In the present invention, a “nucleic acid fragment having a known sequence” is preferably a DNA fragment, and refers to a nucleic acid fragment the base sequence of which is known. As used herein, a “nucleic acid fragment having a known sequence” is also referred to as a “DNA bar code”. In the present invention, the term “a plurality of” means that the plurality includes two or more species having different sequences. The nucleic acid fragments (DNA bar codes) are not limited to any particular species provided that the fragments are of two or more species. The fragments are preferably of 10 or more species in order to enhance the diversity in the combination of nucleic acid fragments. The base sequence of a DNA bar code is not limited to any particular base sequence provided that the base sequence is different from the base sequence of any other DNA bar code, but all DNA bar codes preferably have a partially common sequence for convenience in the below-mentioned nucleic acid probe designing. In addition, each DNA bar code preferably has a unique sequence for identifying the DNA bar code. As used herein, a portion having this common sequence is also referred to as a “BC target site”, and a portion having a unique sequence is also referred to as a “unique site”. The “BC target site” and the “target site” of the above-mentioned nucleic acid may have a common sequence. The “BC target site” of a DNA bar code preferably has a length of 6 to 25 bases. The “unique site” has a length of 2 bases or more, preferably 4 bases or more, more preferably approximately 6 bases. The length of the whole DNA bar code is preferably the same as the length of a nucleic acid as an analysis object.

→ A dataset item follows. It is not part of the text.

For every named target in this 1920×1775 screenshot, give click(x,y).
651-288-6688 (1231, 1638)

The DNA bar code to be added to each region may be of one species or a combination of two or more species, and is preferably of a combination of two or more species because a combination affords diversity. Considering that preparing a combination of many species is laborious and difficult, the combination is preferably of, but is not limited to, approximately three to five species. For example, providing 24 species of DNA bar codes and adding 3 species of bar codes to each region enables 2024 kinds of combinations to be made, that is, enables different DNA bar codes to be added to 2024 different regions. This makes it possible to prepare combinations each corresponding to each well of for example, a 1536-well microwell plate.
Such a combination of DNA bar codes can be prepared, for example, on the principle illustrated in
In a method according to the present invention, “unique identifiers (UMIs)” need to be preliminarily provided in an amount (in a number of species) sufficient to cover the number of analysis sections. A UMI is a randomly and chemically synthesized nucleic acid oligo having 2 bases or more, preferably has a length of 6 bases or more, more preferably a length of 10 bases or more, to achieve sufficient diversity and avoid overlapping of UMIs.

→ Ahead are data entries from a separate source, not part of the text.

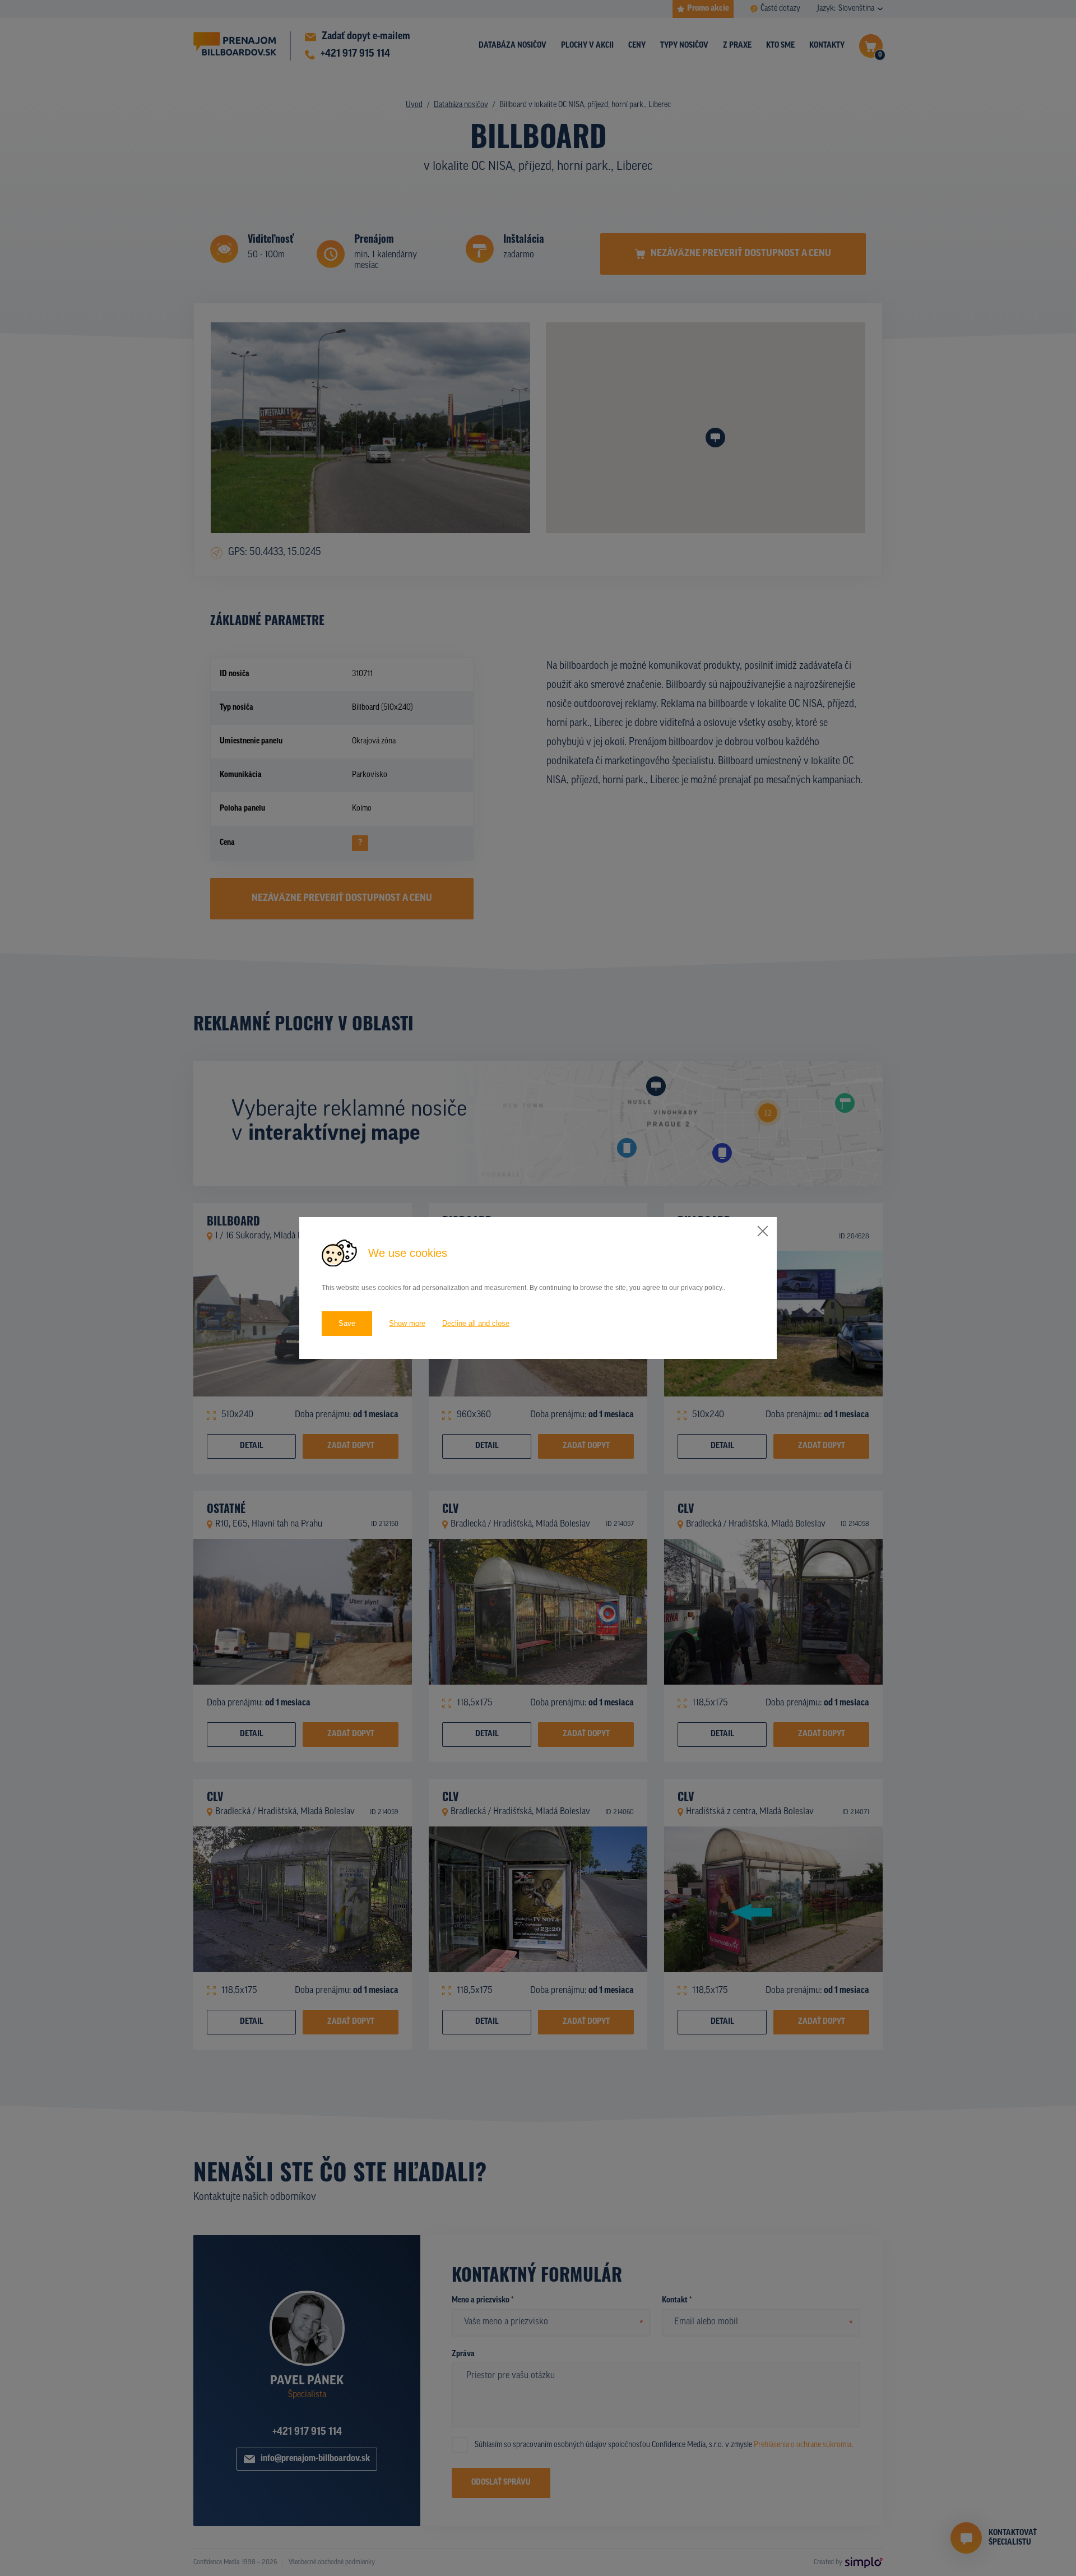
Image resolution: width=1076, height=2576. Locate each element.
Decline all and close (475, 1323)
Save (346, 1323)
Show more (407, 1323)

The nucleic acid probe (a) in the present invention is a nucleic acid probe for capturing a nucleic acid of interest (a released nucleic acid) derived from a specimen. The nucleic acid probe (a) includes a nucleic acid, preferably a DNA, which has a UMI different among the regions and has, on the 3′ end side of the UMI, a sequence complementary to the sequence of a nucleic acid of interest (the former sequence is hereinafter referred to as a “capture sequence” or a “capture probe sequence”). For an mRNA of interest, examples of such sequences include: a random sequence having 6 bases or more, preferably 9 bases or more; a sequence having consecutive thymines (for example, Oligo dT) and having 10 bases or more, preferably 15 bases or more, more preferably approximately 25 bases; and the like. An optimal capture sequence can be selected in accordance with an analysis object. A UMI and a site having a capture sequence (hereinafter referred to as a “capture site”) may be directly linked, or a spacer molecule may be set between the UMI and the site. The nucleic acid probe (a) may have a spacer molecule, such as PEG, between the 5′ end and the UMI. The spacer molecule may be a nucleic acid. In cases where the nucleic acid is a spacer molecule, the spacer molecule may have a primer sequence for adding an adapter sequence through PCR for preparing an NGS library. The nucleic acid probe (a) makes it necessary that different nucleic acid probes (a) having different UMIs are added to different regions. A UMI added to each region does not always need to be of one species provided that the UMI does not have the same sequence as in any other region.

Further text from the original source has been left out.